Sul territorio l'infermiere assicura la continuità della presenza e della presa in carico dei problemi (acuti/cronici) di salute e benessere per le persone fragili e per le loro famiglie/caregiver. Le competenze infermieristiche non solo favoriscono la personalizzazione degli impegni della persona verso la propria salute, riducendo il rischio di istituzionalizzazione/ospedalizzazione, ma creano con il medico di medicina generale un’alleanza che fa da tramite tra le esigenze della persona assistita e il medico di fiducia; favorisce condizioni e relazioni per raggiungere gli obiettivi di salute e mantenimento della persona assistita, coerentemente con gli obiettivi terapeutici previsti.
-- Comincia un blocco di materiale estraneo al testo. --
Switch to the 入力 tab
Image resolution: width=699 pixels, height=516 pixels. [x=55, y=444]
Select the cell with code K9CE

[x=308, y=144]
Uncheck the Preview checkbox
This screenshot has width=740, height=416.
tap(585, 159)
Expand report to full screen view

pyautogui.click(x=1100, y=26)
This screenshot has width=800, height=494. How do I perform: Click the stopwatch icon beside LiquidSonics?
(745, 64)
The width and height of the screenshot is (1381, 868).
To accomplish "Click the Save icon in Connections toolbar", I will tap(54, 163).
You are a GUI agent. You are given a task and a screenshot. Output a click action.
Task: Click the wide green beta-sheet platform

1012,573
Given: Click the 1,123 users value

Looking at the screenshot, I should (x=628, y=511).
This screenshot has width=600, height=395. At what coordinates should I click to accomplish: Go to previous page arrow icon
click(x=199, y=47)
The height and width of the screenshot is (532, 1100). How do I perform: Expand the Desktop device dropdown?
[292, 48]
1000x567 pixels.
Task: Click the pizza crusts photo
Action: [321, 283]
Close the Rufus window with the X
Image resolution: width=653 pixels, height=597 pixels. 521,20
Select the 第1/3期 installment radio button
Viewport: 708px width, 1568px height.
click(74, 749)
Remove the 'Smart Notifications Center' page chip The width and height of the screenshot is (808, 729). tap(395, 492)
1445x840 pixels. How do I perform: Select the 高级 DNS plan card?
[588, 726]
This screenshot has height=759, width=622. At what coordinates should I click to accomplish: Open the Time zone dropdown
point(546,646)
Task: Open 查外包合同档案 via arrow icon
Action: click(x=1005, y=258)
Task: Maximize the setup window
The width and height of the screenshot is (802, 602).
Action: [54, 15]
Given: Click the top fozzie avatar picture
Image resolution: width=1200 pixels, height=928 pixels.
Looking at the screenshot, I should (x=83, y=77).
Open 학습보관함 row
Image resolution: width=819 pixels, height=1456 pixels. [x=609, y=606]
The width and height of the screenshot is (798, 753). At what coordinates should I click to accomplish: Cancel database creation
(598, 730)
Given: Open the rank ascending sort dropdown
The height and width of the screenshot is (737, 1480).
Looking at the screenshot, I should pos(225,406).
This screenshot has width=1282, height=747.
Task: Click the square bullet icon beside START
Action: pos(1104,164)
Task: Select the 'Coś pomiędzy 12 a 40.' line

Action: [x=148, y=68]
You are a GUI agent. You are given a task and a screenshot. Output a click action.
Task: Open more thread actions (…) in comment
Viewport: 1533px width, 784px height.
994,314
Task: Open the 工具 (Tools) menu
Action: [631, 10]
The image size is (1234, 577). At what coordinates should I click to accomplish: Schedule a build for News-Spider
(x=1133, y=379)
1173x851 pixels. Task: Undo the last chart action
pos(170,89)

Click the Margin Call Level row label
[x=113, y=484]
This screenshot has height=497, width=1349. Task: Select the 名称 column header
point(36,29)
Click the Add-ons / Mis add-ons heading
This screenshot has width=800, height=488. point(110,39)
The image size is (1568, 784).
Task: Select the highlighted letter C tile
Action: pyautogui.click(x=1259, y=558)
Il medico di medicina generale può focalizzarsi sui problemi di salute più complessi dal punto di vista clinico-terapeutico e affida i casi più emblematici dal punto di vista della cronicità (stabilità clinica e aderenza terapeutica, comportamenti e stili di vita) all'infermiere sul territorio, nell’ottica della cooperazione professionale e condivisione della pianificazione delle cure alla persona."